Within a matter of months, she was reading books about birding and heading outside more frequently. She went birding every day in January 2021. Still, the Brooklyn resident doesn’t come across many other Black women birding. 

The self-described “out loud birder” believes that representation outdoors matters. She wants Black people to know that birding is for people from all walks of life — and that includes us. 

“It’s often an exposure issue and we don’t see each other doing it. How do we know it’s safe? It’s about safety and community. It’s another level of comfort,” says Goodson.  

Dexter Patterson

Dexter Patterson, known as Wiscobirder on social media, is all about Black joy. His Twitter and Instagram accounts highlight the pleasures that come with birding. Patterson exudes joy in his upbeat tone and passion for spotting new species. 

In June 2021, Patterson and Dr. Jeff Galligan founded The BIPOC Birding Club of Wisconsin to make birding more inclusive in Madison, Wisconsin, and beyond. Patterson’s been birding for 13 years, which was partially inspired by a family legacy. His grandfather was an avid birder. 

“My grandpa’s binoculars were my first pair of binoculars,” he tells Word In Black. 

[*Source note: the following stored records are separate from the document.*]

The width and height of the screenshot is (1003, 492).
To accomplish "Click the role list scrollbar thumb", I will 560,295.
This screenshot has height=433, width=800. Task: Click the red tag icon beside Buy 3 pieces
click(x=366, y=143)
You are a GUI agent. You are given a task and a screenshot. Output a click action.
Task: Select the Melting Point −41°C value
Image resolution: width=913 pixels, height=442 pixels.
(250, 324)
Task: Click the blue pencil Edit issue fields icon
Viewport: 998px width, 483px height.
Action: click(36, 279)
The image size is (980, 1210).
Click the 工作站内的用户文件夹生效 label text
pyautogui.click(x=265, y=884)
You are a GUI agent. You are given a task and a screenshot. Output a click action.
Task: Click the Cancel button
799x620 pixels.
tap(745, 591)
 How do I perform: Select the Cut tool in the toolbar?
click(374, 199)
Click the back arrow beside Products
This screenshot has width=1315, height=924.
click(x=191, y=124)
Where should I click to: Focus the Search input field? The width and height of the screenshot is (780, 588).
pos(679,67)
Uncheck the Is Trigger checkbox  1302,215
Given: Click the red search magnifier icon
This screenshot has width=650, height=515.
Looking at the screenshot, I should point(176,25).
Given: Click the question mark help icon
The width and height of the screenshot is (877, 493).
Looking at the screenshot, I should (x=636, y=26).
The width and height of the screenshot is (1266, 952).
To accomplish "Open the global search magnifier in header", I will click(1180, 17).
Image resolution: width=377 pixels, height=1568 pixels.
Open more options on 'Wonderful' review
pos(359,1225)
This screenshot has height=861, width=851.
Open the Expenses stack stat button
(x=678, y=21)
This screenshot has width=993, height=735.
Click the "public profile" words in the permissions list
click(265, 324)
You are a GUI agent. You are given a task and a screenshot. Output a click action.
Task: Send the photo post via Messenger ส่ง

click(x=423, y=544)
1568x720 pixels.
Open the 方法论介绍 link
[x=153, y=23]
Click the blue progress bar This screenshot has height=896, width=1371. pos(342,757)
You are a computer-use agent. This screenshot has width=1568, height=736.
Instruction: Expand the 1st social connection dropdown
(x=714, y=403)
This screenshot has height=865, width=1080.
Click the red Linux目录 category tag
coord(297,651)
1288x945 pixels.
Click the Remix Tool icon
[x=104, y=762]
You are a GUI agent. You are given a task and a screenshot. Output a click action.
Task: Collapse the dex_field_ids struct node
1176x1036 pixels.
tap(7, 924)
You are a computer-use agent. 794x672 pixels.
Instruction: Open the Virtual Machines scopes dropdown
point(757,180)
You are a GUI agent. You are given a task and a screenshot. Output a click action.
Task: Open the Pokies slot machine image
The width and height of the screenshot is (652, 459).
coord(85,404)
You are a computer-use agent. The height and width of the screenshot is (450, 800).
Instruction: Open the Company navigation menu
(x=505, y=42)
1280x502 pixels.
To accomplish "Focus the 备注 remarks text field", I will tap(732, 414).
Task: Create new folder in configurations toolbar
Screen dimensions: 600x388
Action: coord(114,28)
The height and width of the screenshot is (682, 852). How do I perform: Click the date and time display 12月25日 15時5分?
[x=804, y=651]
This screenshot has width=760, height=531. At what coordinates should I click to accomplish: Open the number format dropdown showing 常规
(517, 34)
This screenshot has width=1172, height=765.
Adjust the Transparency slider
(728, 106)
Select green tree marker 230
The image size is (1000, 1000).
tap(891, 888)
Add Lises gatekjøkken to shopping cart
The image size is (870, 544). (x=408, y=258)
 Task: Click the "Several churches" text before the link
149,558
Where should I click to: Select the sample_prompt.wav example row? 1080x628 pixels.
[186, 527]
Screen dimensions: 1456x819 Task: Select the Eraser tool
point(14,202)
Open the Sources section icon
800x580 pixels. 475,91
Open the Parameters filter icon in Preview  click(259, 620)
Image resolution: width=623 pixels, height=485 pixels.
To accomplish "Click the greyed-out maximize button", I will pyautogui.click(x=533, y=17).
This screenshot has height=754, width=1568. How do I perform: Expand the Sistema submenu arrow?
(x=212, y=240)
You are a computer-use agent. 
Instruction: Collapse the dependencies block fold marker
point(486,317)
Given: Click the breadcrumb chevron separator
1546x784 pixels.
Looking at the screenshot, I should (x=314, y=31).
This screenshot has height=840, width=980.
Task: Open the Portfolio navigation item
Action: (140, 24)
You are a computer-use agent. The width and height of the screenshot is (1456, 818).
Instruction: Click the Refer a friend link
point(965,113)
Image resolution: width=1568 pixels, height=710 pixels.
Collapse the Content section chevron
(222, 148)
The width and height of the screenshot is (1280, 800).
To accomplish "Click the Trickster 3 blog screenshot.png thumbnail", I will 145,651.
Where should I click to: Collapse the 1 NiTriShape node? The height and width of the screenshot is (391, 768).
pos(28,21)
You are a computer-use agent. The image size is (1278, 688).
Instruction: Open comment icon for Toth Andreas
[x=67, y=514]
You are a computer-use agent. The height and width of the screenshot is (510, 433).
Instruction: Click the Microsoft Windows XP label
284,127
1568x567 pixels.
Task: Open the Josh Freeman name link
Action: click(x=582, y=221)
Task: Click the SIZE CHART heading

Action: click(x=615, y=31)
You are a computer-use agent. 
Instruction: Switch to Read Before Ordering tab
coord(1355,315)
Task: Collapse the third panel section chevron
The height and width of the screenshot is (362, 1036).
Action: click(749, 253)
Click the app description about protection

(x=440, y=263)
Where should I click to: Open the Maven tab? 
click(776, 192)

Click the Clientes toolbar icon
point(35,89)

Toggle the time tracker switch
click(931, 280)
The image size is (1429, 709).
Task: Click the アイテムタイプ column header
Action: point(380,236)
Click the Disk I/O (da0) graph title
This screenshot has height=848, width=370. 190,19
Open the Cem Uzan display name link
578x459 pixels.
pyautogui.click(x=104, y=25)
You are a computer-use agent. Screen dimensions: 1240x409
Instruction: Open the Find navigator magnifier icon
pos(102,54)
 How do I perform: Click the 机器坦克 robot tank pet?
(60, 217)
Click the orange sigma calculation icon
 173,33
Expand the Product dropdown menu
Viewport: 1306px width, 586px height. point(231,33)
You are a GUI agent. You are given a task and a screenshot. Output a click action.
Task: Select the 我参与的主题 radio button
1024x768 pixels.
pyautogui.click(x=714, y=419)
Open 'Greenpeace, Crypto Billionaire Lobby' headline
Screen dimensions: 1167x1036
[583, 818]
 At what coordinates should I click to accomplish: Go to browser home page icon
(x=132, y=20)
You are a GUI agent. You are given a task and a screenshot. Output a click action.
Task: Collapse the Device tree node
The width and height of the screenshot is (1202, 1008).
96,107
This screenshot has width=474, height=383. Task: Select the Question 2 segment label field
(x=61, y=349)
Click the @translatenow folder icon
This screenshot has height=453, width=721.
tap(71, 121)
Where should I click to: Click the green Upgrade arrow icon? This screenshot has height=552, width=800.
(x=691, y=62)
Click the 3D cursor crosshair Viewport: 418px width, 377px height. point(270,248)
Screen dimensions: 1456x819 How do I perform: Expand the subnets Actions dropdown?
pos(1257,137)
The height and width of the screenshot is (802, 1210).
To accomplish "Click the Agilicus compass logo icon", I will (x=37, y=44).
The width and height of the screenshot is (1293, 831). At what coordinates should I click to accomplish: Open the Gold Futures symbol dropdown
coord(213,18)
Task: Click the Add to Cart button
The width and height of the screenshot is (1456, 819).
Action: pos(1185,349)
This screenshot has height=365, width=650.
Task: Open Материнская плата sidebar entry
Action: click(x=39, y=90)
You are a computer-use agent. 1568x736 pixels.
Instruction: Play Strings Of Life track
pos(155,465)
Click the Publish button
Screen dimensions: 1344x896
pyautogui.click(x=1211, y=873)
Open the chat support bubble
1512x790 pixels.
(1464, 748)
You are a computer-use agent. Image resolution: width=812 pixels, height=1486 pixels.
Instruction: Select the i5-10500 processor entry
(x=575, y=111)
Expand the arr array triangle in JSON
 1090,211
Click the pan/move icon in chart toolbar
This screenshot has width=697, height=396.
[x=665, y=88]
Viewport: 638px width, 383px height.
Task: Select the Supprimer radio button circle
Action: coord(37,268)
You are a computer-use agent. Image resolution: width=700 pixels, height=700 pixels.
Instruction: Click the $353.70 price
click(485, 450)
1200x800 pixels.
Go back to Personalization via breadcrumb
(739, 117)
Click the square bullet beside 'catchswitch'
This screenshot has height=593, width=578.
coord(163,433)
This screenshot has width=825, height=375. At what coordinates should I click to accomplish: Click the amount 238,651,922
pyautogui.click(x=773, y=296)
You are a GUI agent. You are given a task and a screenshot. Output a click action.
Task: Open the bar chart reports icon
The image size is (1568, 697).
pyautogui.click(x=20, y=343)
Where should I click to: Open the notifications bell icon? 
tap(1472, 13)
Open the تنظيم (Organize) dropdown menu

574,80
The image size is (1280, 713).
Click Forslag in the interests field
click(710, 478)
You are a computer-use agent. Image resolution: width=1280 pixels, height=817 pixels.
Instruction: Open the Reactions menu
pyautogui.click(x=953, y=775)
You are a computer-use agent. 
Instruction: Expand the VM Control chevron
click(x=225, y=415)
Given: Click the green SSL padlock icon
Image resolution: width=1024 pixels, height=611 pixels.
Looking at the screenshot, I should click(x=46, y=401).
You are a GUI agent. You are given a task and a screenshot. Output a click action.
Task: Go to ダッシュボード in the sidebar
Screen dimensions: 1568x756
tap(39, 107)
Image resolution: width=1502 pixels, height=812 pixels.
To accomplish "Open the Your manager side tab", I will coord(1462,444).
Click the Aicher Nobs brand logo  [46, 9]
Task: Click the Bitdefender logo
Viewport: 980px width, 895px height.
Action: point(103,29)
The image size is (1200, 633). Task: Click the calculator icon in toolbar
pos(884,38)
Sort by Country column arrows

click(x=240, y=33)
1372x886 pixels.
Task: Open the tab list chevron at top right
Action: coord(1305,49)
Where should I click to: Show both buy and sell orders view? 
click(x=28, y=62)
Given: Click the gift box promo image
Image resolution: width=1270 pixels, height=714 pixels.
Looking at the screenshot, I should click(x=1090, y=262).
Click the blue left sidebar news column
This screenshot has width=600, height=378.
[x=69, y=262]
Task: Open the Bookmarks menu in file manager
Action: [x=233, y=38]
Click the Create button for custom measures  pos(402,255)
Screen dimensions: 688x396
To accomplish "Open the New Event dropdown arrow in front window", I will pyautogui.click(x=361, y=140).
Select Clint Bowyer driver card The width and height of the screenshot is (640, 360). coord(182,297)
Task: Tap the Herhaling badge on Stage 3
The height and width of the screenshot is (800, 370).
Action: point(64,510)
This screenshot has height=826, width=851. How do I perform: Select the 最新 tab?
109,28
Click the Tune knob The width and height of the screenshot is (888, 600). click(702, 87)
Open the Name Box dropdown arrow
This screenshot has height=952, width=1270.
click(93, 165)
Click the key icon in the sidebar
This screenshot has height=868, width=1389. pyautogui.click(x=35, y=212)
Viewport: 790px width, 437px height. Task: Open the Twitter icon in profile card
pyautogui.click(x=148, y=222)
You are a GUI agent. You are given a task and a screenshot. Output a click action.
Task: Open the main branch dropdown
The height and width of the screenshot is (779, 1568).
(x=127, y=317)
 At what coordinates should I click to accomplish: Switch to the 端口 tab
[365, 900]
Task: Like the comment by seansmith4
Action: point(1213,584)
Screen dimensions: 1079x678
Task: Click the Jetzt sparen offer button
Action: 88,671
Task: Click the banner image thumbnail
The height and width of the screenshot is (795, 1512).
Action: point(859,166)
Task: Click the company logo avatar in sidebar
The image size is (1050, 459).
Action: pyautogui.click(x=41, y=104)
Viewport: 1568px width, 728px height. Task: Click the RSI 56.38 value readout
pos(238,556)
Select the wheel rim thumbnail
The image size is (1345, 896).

He started birding in his early 20s and hasn’t stopped since. 

“People always ask me, ‘What do I need to do to be a birder? I don’t have binoculars or a fancy camera. I don’t really know what I’m looking at,’” he says. “And I’m like, ‘That’s all fine. You don’t have to be a pro. Just pay attention.’”

Nicole Jackson 

Nicole Jackson has been birding for 15 years and still does at least three times a week. Jackson became interested in birding during an internship at Ohio State University, where she monitored northern cardinals. 

In 2020, a group of Black bird watchers, herpetologists, nature enthusiasts, communicators, scientists, and engineers started talking in a GroupMe chat. What started as a few ideas turned into a concrete outcome: Black AF in STEM

Now the organization hosts Black Birders Week. Although Jackson did not found Black AF in STEM, she is one of the original organizers. When asked what birding around other Black folks has done in her life, her response was powerful.  

“I felt more connected. I felt more safe,” Jackson says. “I felt more validated in the things that I was interested in, especially with regards to the outdoors and certain activities we classify as white activities, realizing that I can do those things too and be just as happy.”